- **Given task**:
Set out every line of the records below as a Markdown table, skipping blank lines, with one column headed "Row" for the row number and one headed "Line" for the line itself.

- **Raw data**:

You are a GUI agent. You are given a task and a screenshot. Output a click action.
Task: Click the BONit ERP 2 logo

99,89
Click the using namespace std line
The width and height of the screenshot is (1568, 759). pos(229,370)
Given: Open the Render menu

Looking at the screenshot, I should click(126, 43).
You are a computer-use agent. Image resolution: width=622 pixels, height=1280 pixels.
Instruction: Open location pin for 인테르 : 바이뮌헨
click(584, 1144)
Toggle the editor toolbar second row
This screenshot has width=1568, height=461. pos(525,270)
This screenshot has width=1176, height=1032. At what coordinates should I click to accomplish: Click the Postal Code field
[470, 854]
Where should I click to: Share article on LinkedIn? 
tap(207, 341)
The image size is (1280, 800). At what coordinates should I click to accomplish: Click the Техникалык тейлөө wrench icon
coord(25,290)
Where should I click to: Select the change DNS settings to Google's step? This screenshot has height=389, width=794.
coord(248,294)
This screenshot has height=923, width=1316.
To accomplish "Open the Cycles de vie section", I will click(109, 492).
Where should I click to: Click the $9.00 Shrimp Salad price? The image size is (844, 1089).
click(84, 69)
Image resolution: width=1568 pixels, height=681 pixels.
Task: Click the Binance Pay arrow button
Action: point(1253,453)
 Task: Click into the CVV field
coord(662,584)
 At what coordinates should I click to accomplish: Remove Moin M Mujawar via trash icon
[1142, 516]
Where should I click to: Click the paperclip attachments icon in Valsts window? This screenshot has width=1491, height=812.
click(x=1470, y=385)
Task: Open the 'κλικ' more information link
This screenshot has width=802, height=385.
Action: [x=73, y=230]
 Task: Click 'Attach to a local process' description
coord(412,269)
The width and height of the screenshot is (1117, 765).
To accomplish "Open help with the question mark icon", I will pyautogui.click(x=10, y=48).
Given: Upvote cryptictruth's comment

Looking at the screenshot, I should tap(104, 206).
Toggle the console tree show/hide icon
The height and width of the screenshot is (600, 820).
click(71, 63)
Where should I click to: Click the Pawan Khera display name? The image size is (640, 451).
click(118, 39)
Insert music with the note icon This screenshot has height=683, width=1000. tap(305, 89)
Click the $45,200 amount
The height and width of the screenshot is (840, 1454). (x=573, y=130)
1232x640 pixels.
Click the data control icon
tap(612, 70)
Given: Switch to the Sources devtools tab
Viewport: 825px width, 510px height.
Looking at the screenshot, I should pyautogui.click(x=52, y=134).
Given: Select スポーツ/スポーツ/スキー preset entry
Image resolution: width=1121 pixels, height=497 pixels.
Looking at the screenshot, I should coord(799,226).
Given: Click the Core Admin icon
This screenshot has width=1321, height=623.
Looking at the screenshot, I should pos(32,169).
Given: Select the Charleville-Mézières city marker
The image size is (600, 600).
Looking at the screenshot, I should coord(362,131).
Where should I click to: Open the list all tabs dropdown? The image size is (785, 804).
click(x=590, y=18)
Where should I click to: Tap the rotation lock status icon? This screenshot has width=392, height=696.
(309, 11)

- **Complete response**:
| Row | Line |
|---|---|
| 1 | You are a GUI agent. You are given a task and a screenshot. Output a click action. |
| 2 | Task: Click the BONit ERP 2 logo |
| 3 | 99,89 |
| 4 | Click the using namespace std line |
| 5 | The width and height of the screenshot is (1568, 759). pos(229,370) |
| 6 | Given: Open the Render menu |
| 7 | Looking at the screenshot, I should click(126, 43). |
| 8 | You are a computer-use agent. Image resolution: width=622 pixels, height=1280 pixels. |
| 9 | Instruction: Open location pin for 인테르 : 바이뮌헨 |
| 10 | click(584, 1144) |
| 11 | Toggle the editor toolbar second row |
| 12 | This screenshot has width=1568, height=461. pos(525,270) |
| 13 | This screenshot has width=1176, height=1032. At what coordinates should I click to accomplish: Click the Postal Code field |
| 14 | [470, 854] |
| 15 | Where should I click to: Share article on LinkedIn?  |
| 16 | tap(207, 341) |
| 17 | The image size is (1280, 800). At what coordinates should I click to accomplish: Click the Техникалык тейлөө wrench icon |
| 18 | coord(25,290) |
| 19 | Where should I click to: Select the change DNS settings to Google's step? This screenshot has height=389, width=794. |
| 20 | coord(248,294) |
| 21 | This screenshot has height=923, width=1316. |
| 22 | To accomplish "Open the Cycles de vie section", I will click(109, 492). |
| 23 | Where should I click to: Click the $9.00 Shrimp Salad price? The image size is (844, 1089). |
| 24 | click(84, 69) |
| 25 | Image resolution: width=1568 pixels, height=681 pixels. |
| 26 | Task: Click the Binance Pay arrow button |
| 27 | Action: point(1253,453) |
| 28 |  Task: Click into the CVV field |
| 29 | coord(662,584) |
| 30 |  At what coordinates should I click to accomplish: Remove Moin M Mujawar via trash icon |
| 31 | [1142, 516] |
| 32 | Where should I click to: Click the paperclip attachments icon in Valsts window? This screenshot has width=1491, height=812. |
| 33 | click(x=1470, y=385) |
| 34 | Task: Open the 'κλικ' more information link |
| 35 | This screenshot has width=802, height=385. |
| 36 | Action: [x=73, y=230] |
| 37 |  Task: Click 'Attach to a local process' description |
| 38 | coord(412,269) |
| 39 | The width and height of the screenshot is (1117, 765). |
| 40 | To accomplish "Open help with the question mark icon", I will pyautogui.click(x=10, y=48). |
| 41 | Given: Upvote cryptictruth's comment |
| 42 | Looking at the screenshot, I should tap(104, 206). |
| 43 | Toggle the console tree show/hide icon |
| 44 | The height and width of the screenshot is (600, 820). |
| 45 | click(71, 63) |
| 46 | Where should I click to: Click the Pawan Khera display name? The image size is (640, 451). |
| 47 | click(118, 39) |
| 48 | Insert music with the note icon This screenshot has height=683, width=1000. tap(305, 89) |
| 49 | Click the $45,200 amount |
| 50 | The height and width of the screenshot is (840, 1454). (x=573, y=130) |
| 51 | 1232x640 pixels. |
| 52 | Click the data control icon |
| 53 | tap(612, 70) |
| 54 | Given: Switch to the Sources devtools tab |
| 55 | Viewport: 825px width, 510px height. |
| 56 | Looking at the screenshot, I should pyautogui.click(x=52, y=134). |
| 57 | Given: Select スポーツ/スポーツ/スキー preset entry |
| 58 | Image resolution: width=1121 pixels, height=497 pixels. |
| 59 | Looking at the screenshot, I should coord(799,226). |
| 60 | Given: Click the Core Admin icon |
| 61 | This screenshot has width=1321, height=623. |
| 62 | Looking at the screenshot, I should pos(32,169). |
| 63 | Given: Select the Charleville-Mézières city marker |
| 64 | The image size is (600, 600). |
| 65 | Looking at the screenshot, I should coord(362,131). |
| 66 | Where should I click to: Open the list all tabs dropdown? The image size is (785, 804). |
| 67 | click(x=590, y=18) |
| 68 | Where should I click to: Tap the rotation lock status icon? This screenshot has width=392, height=696. |
| 69 | (309, 11) |